(EXERCISE DIRECTIONS) Copy the rows below word for word, starting at the row that contains "Главная (31, 81)" and ending at the row that contains "Голос Омерики — Атака Клоунов (200, 2007)", with both of those rows included.

───── DATA SHOWN ─────

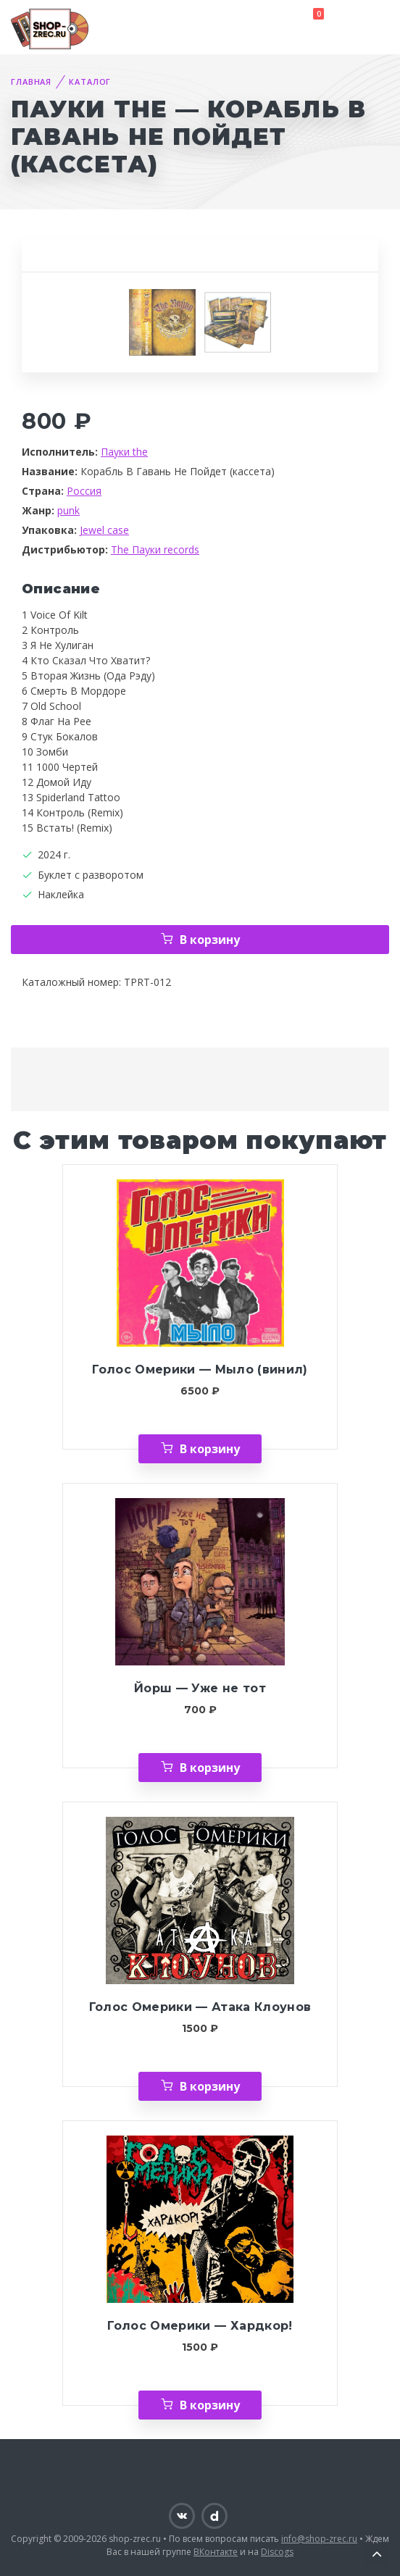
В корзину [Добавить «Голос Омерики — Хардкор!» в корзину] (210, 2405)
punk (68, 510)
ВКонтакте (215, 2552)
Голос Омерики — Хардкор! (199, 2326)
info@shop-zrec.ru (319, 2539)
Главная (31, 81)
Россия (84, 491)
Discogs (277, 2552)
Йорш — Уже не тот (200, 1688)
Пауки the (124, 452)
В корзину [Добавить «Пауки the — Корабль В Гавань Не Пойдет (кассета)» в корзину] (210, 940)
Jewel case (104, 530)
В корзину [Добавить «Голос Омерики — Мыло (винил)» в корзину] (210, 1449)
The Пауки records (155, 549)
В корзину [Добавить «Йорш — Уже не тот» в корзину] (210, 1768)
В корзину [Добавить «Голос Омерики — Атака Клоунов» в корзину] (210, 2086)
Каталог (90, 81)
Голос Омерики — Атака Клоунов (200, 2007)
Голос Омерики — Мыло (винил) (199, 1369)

─────
───── DATA SHOWN ─────

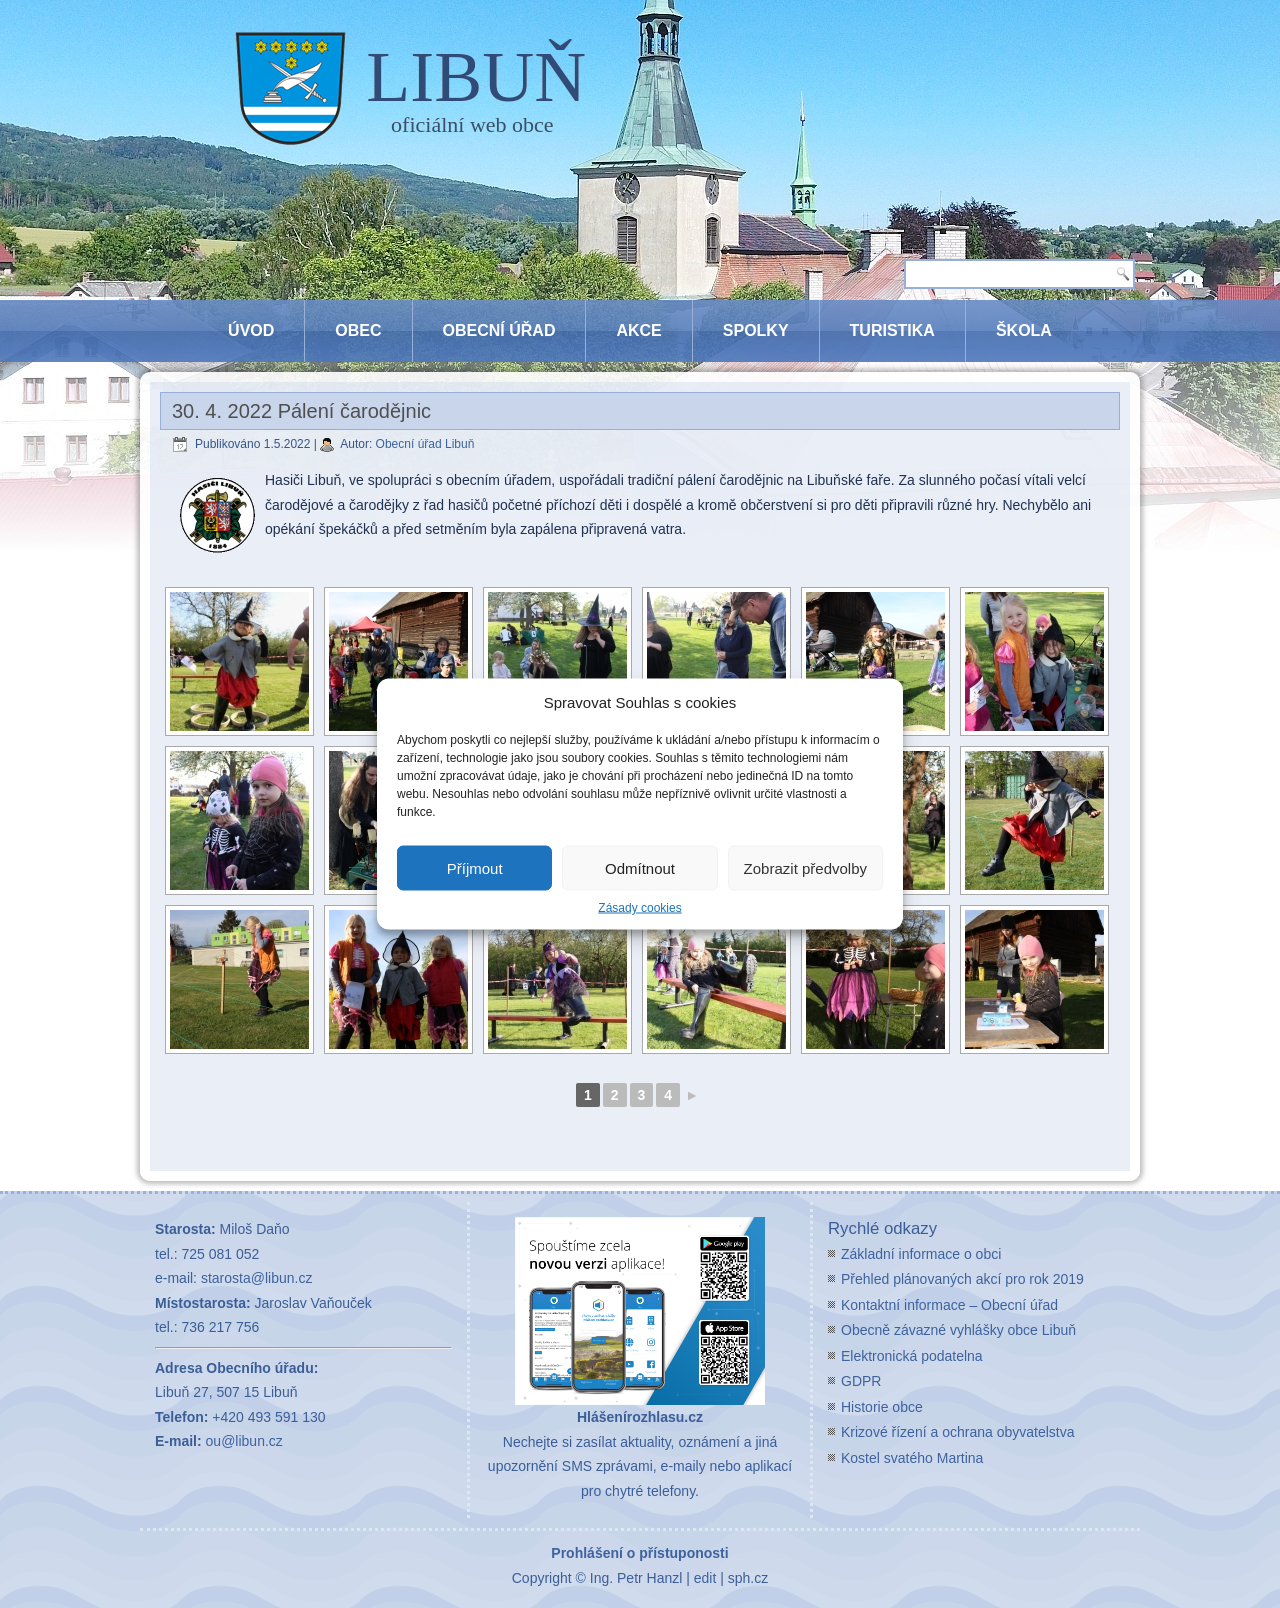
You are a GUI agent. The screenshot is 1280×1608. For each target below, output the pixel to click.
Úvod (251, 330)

─────

(REPLY TO THE TASK)
Главная (31, 81)
Россия (84, 491)
Discogs (277, 2552)
Йорш — Уже не тот (200, 1688)
Пауки the (124, 452)
В корзину [Добавить «Пауки the — Корабль В Гавань Не Пойдет (кассета)» в корзину] (210, 940)
Jewel case (104, 530)
В корзину [Добавить «Голос Омерики — Мыло (винил)» в корзину] (210, 1449)
The Пауки records (155, 549)
В корзину [Добавить «Йорш — Уже не тот» в корзину] (210, 1768)
В корзину [Добавить «Голос Омерики — Атака Клоунов» в корзину] (210, 2086)
Каталог (90, 81)
Голос Омерики — Атака Клоунов (200, 2007)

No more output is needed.